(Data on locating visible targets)
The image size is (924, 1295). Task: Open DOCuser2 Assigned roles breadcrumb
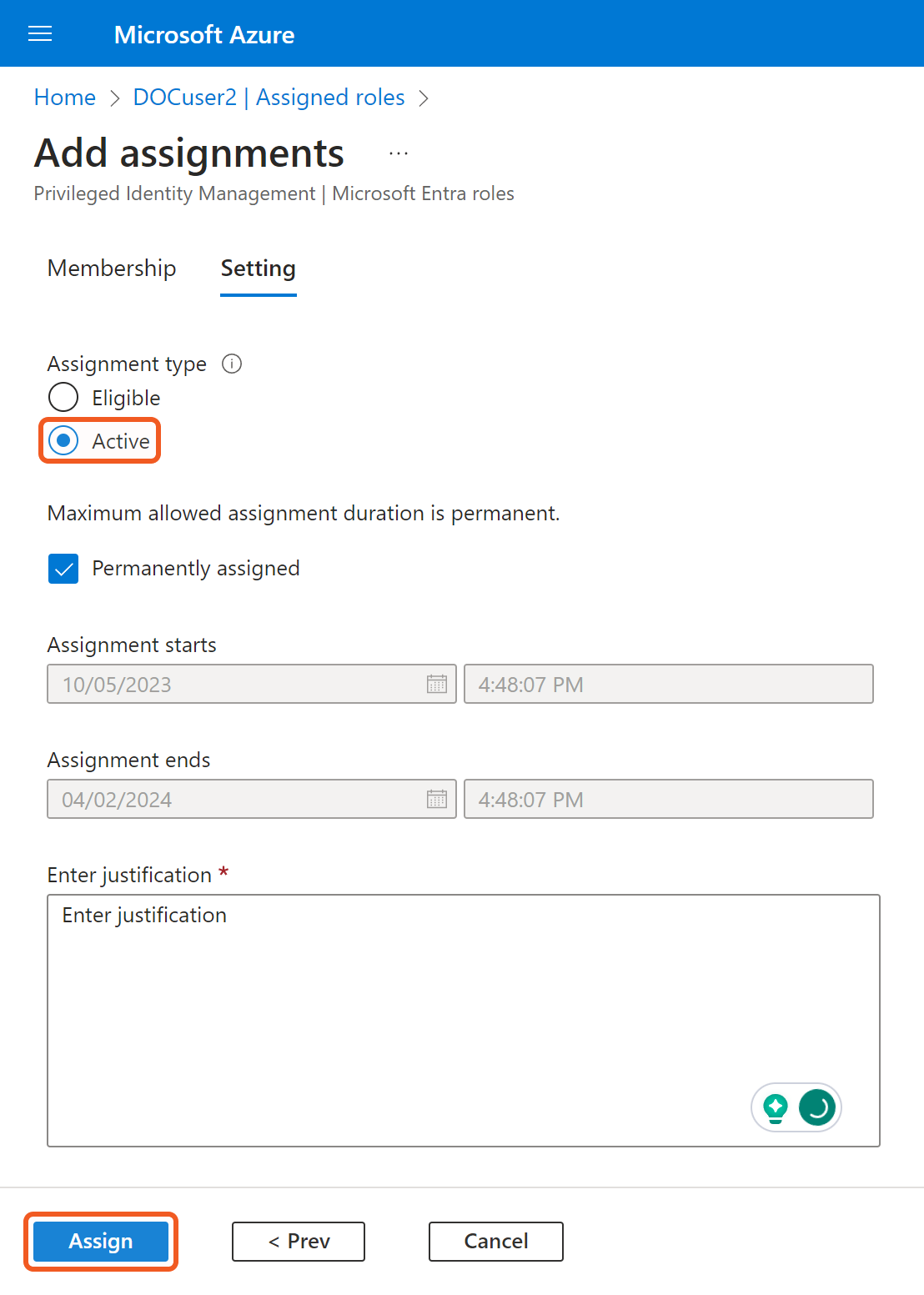(269, 98)
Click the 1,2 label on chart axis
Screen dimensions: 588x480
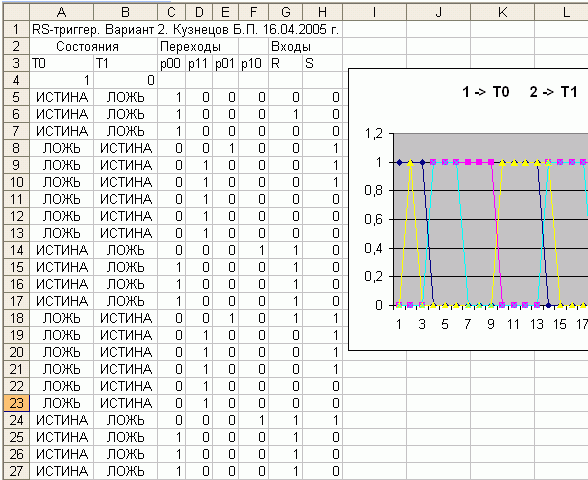click(x=374, y=133)
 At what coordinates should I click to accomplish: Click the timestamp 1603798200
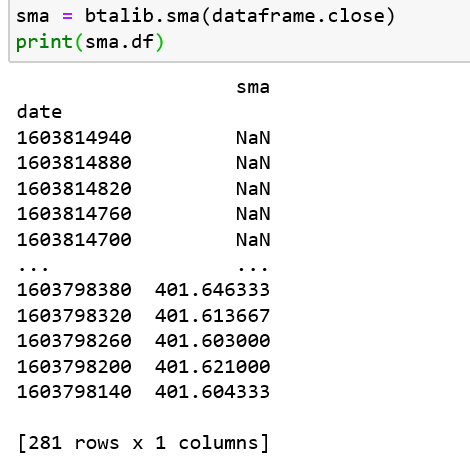pyautogui.click(x=74, y=367)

◆ STATED TASK ◆
Reproduce all of the material above, substituting "graph" for "chart" and keeping everything else the same. Leave the pictures out.

◆ SOLUTION ◆
The image size is (924, 1295). Task: Open DOCuser2 Assigned roles breadcrumb
(269, 98)
Click the 1,2 label on graph axis
Screen dimensions: 588x480
click(x=374, y=133)
 At what coordinates should I click to accomplish: Click the timestamp 1603798200
pyautogui.click(x=74, y=367)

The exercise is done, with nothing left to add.